Familia monoparental / EPDALa precariedad laboral y el aumento del coste de vida están llevando al límite a muchas familias monoparentales en la Comunitat Valenciana. Según datos del informe de Monoparentalidad y Empleo de la Fundación Adecco, un 55% de estos hogares reconoce tener dificultades con los costes de comedor, transporte, material escolar o actividades extraescolares. La organización alerta de que esta situación, agravada por la inestabilidad laboral, genera complicaciones en el 95% de las madres en solitario para llegar a fin de mes y, además, aumenta el riesgo de perpetuar la pobreza de una generación a otra.
En España, las mujeres constituyen el grupo mayoritario dentro de la monoparentalidad. De los casi 1,9 millones de hogares de este tipo registrados más de 1,5 millones están encabezados por una madre, lo que equivale al 81% del total. En la Comunitat Valenciana, la proporción es muy similar, ya que se contabilizan 202.100 familias monoparentales, de las cuales el 82% dependen exclusivamente del esfuerzo de una mujer.
Esta realidad sitúa a las madres en solitario como uno de los colectivos con mayor riesgo de exclusión social, el cual se incrementa si estas mujeres además son extranjeras.
Casi la mitad de las mujeres encuestadas declara haber experimentado discriminación en procesos de selección cuando expone su condición de madre en solitario, porcentaje que se incrementa hasta el 55% en el caso de las mujeres de nacionalidad extranjera. El 72,8% de madres se ha visto obligada a rechazar un empleo por no poderlo conciliar con la crianza de sus hijos. Los horarios incompatibles, el elevado coste de los cuidados o la falta de apoyo familiar son los principales obstáculos para acceder a un trabajo estable.
Esta presión económica lleva a muchas madres a aceptar trabajos por debajo de su cualificación o incluso en la economía sumergida. El 84% estaría dispuesta a ocupar empleos de menor nivel y el 45% aceptaría un trabajo irregular ante la urgencia de obtener ingresos. Según la Fundación Adecco, esta precariedad impide la autonomía económica y favorece que la pobreza se herede entre generaciones.

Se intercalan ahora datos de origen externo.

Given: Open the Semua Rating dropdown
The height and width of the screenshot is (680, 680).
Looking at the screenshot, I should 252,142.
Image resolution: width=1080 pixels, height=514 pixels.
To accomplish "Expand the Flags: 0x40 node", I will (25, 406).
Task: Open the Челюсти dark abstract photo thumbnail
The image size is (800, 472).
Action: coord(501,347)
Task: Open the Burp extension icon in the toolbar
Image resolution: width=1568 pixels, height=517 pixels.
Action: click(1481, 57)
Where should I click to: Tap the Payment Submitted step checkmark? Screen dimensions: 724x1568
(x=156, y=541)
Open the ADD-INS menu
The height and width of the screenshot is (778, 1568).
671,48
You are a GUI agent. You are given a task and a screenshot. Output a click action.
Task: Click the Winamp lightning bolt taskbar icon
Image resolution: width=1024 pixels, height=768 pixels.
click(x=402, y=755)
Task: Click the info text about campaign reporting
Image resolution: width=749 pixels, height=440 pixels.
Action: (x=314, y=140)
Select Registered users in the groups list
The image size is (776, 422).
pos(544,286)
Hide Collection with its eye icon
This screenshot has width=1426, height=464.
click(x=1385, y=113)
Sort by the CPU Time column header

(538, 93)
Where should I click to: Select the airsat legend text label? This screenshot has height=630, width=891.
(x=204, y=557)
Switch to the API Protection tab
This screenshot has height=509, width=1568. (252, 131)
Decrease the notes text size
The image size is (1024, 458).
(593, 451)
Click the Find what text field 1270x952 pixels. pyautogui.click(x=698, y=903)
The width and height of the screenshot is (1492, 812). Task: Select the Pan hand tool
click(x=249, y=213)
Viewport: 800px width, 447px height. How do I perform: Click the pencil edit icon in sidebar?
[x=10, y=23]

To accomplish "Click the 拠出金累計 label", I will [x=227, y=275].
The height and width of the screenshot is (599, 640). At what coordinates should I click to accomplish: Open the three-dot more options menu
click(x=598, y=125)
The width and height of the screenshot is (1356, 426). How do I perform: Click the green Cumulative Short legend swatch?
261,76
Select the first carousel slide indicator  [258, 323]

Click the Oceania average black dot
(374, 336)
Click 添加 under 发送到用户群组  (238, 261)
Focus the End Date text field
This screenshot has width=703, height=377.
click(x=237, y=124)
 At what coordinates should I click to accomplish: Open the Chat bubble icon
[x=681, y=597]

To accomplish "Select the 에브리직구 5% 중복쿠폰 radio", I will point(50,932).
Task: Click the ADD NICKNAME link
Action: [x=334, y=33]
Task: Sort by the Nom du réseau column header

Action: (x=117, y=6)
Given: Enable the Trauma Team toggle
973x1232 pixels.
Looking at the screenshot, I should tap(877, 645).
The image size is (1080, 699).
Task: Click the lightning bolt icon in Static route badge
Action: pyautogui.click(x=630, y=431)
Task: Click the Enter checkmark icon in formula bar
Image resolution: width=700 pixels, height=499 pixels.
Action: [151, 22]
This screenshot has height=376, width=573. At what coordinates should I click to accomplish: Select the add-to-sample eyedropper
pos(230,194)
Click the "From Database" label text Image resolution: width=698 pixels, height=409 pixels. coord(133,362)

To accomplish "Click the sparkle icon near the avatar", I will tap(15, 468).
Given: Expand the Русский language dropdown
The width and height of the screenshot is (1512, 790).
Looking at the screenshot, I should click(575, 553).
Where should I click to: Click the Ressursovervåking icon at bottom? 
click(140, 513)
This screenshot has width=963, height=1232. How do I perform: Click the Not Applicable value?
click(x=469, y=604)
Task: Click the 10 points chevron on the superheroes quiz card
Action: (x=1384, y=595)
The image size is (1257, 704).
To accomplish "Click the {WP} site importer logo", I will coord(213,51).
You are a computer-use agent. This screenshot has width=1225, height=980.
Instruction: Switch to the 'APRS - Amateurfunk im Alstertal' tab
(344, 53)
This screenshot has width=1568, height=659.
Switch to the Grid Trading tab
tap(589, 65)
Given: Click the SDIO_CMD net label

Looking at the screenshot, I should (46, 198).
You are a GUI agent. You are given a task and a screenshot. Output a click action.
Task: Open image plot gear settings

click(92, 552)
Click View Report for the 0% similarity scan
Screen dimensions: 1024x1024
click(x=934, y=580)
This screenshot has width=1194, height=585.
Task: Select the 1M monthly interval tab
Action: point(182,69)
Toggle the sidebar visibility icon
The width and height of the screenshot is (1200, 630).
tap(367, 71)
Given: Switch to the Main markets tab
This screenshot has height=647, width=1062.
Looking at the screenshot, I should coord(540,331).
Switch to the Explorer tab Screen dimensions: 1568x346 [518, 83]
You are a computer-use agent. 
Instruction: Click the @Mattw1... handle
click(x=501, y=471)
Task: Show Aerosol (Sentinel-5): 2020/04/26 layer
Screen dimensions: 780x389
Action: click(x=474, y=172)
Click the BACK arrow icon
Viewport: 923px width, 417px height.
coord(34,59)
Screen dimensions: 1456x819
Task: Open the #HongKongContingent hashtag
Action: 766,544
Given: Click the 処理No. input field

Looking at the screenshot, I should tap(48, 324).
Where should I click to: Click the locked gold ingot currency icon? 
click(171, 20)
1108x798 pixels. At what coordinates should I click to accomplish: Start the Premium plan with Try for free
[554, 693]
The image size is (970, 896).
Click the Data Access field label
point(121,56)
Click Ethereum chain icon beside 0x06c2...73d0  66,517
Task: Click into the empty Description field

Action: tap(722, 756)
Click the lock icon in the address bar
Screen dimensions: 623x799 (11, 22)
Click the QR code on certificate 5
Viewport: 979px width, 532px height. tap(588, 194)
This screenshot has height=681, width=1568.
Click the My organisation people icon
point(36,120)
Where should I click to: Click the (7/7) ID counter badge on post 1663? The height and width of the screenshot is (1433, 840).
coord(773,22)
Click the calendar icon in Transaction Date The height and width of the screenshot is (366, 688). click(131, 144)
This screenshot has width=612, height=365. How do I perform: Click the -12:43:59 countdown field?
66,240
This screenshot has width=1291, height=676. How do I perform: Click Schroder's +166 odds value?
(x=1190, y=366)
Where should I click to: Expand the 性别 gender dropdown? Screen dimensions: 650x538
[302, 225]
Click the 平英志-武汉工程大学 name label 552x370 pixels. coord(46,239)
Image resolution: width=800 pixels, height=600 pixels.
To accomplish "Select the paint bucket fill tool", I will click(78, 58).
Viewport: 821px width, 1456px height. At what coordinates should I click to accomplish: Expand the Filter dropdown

Pese a las dificultades, la mayoría de las madres en solitario mantiene la esperanza de mejorar su situación laboral. El 68% confía en encontrar empleo en los próximos dos años y más de la mitad cree que podrá compatibilizarlo con la crianza. Todas ellas destacan por su resiliencia y su voluntad de formarse para transformar la vulnerabilidad en inclusión.